I wish there was a book I could read; one that would tell me that there are other people out there who feel guilty about not feeling guilty when they leave for work in the morning. People who have to spend 48 hours alone with their kids, and feel so utterly exhausted at the end, and well, embarrassed that other parents out there that do this EVERY SINGLE DAY, not just two. And they likely do it without fantasizing about being on a tropical beach, or hell, maybe just having a half hour to read Us Weekly cover to cover. People who—despite those feelings, still feel this complicated tug on their hearts when they walk in the door at the end of the day, and hear the shrieks and the little feet running as their keys hit the lock, a wordless testament to just how much their kids miss them.
That very night in Max’s room a forest grew and grew and grew and grew until his ceiling hung with vines and the walls became the world all around. And an ocean tumbled by with a private boat for Max. And he sailed off through night and day, and in and out of weeks, and almost over a year to where the wild things are.
Since I have only a few hours with the kids each night, we stick with a schedule. Each night, after we read the story, he makes me re-open it to the part where the forest starts growing in Max’s room. In fact, we’ve been doing this for so long that the book falls open to this page.
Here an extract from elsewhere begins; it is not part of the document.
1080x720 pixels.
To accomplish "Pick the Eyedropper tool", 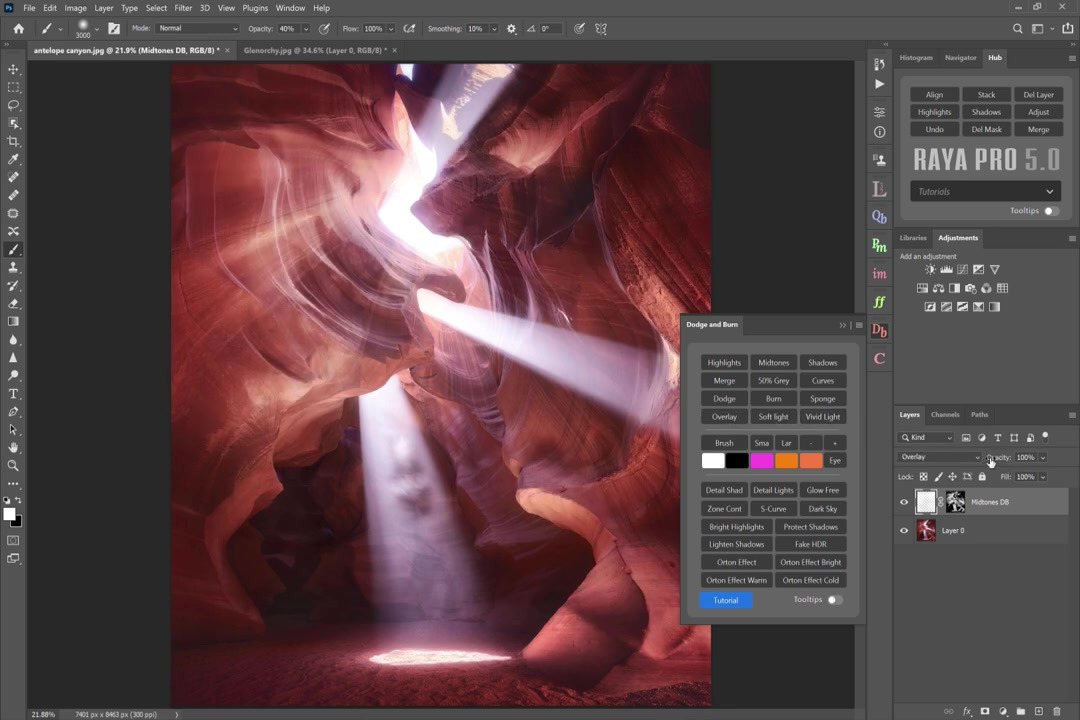I will click(14, 159).
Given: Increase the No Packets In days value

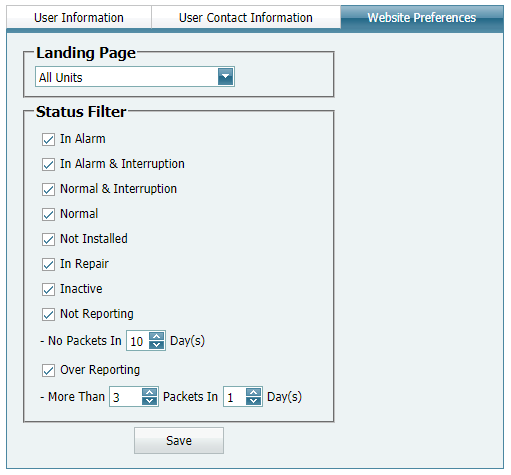Looking at the screenshot, I should pyautogui.click(x=156, y=336).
We prop it up on a pillow, and he falls asleep curled towards it…it’s part of the routine. I know there’s going to come a time soon when he asks for a different story, or shrugs off the whole Propping of the Book altogether.
And I think—no, I’m pretty sure--that that’s why I started tearing up today. By the time he’s going to be old enough to see the movie, it--and thereby, the book he so loved as a toddler--won’t be relevant to him anymore. He’s going to get taller and faster and less chipmunk-cheeked; it’s happening already, I see it every day. He’ll turn into a little boy, and I’ll need to let him go. Not completely, of course, but to let him stumble-—to deal with it on his own when someone takes his toy, or to pick himself up when he takes a spill, or run off with his friends without a second glance back towards me. And even though he exasperates me sometimes, I want to hold him that much closer when I think about all of this.
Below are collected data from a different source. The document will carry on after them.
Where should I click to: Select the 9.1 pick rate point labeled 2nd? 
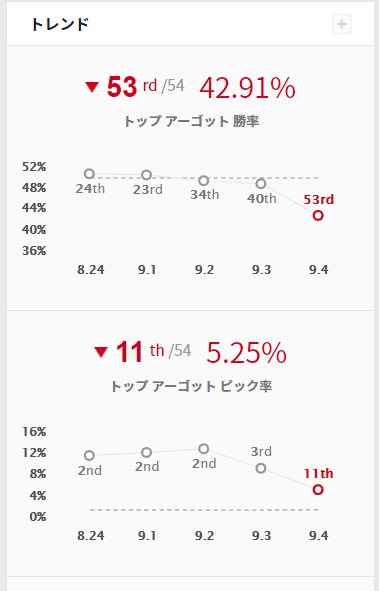pyautogui.click(x=147, y=452)
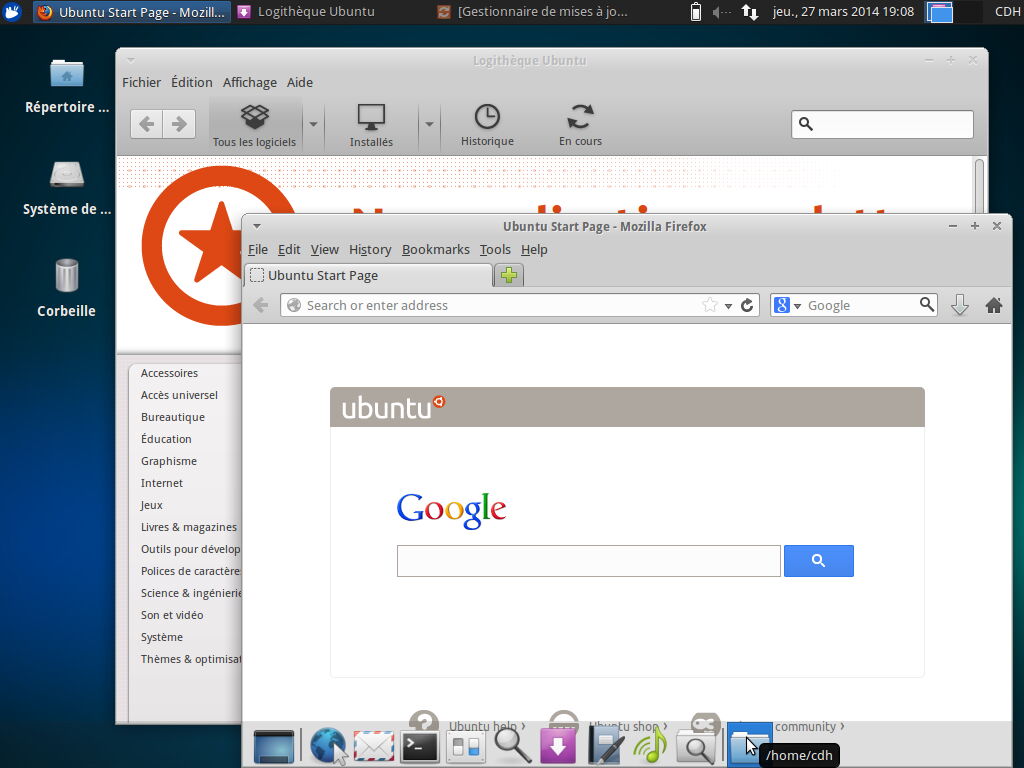
Task: Select En cours in the Logithèque toolbar
Action: (x=580, y=122)
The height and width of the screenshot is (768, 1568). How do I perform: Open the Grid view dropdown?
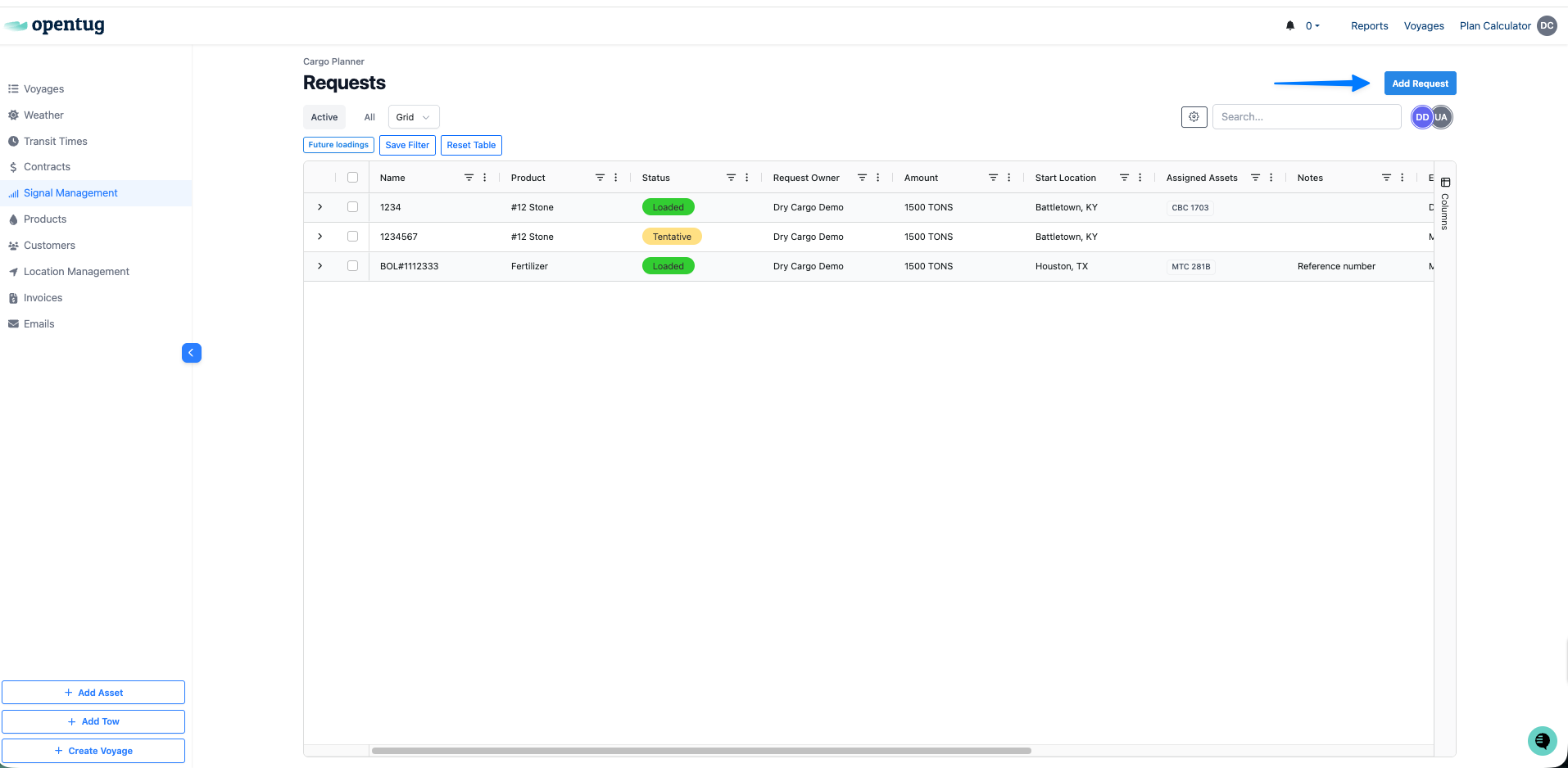pos(414,117)
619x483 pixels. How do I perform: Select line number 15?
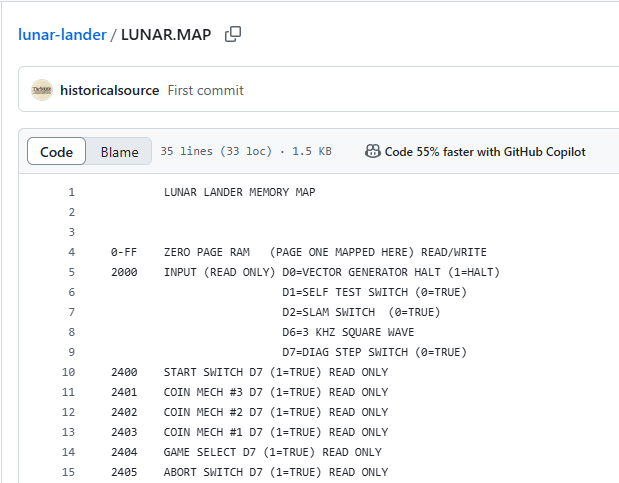click(68, 472)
And when he came to the place where the wild things are, they roared their terrible roars and gnashed their terrible teeth and rolled their terrible eyes and showed their terrible claws till Max said “BE STILL!” and tamed them with the magic trick of staring into all their yellow eyes without blinking once and they were frightened and called him the most wild thing of all.
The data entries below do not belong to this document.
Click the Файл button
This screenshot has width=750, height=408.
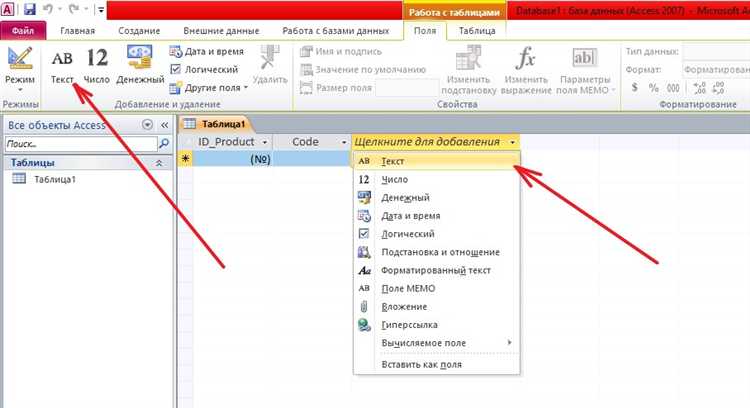tap(22, 32)
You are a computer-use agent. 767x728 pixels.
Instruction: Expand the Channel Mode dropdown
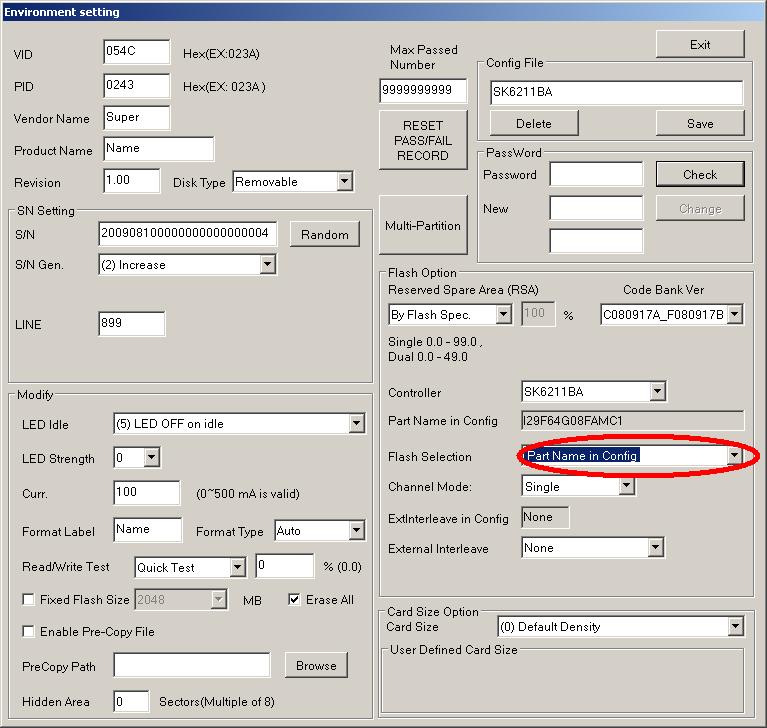tap(626, 487)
I mean, it’s scary, raising little kids. You struggle with wanting to bring them up to be good, confident people without crossing that line of turning them into spoiled, cocky brats. You want them to be humble, but not timid. To speak their minds, and be independent, but not seem arrogant. You struggle with wanting to be yourself --not some parent-like automaton--but still set a good example at all times. It’s not easy, this constant juggling. At the end of it all, you turn them loose on the world, hoping that it treats them right, and that you’ve given them whatever skills you can to enable them to navigate their way through in it.
“And now,” cried Max, “let the wild rumpus start!”
I have no idea what comes next. I’m phasing out of thinking of T in terms of being one of my two babies, and wrapping my mind around the idea of him as a little boy. I’m sure he'll fill the coming years with good times and times that are…less so. And even though this book may gradually drop out of his life, and even though I’ll be an imperfect mom at times, if I do my job right, he’ll always know that this is the place for him, the place where “someone loves him best of all.”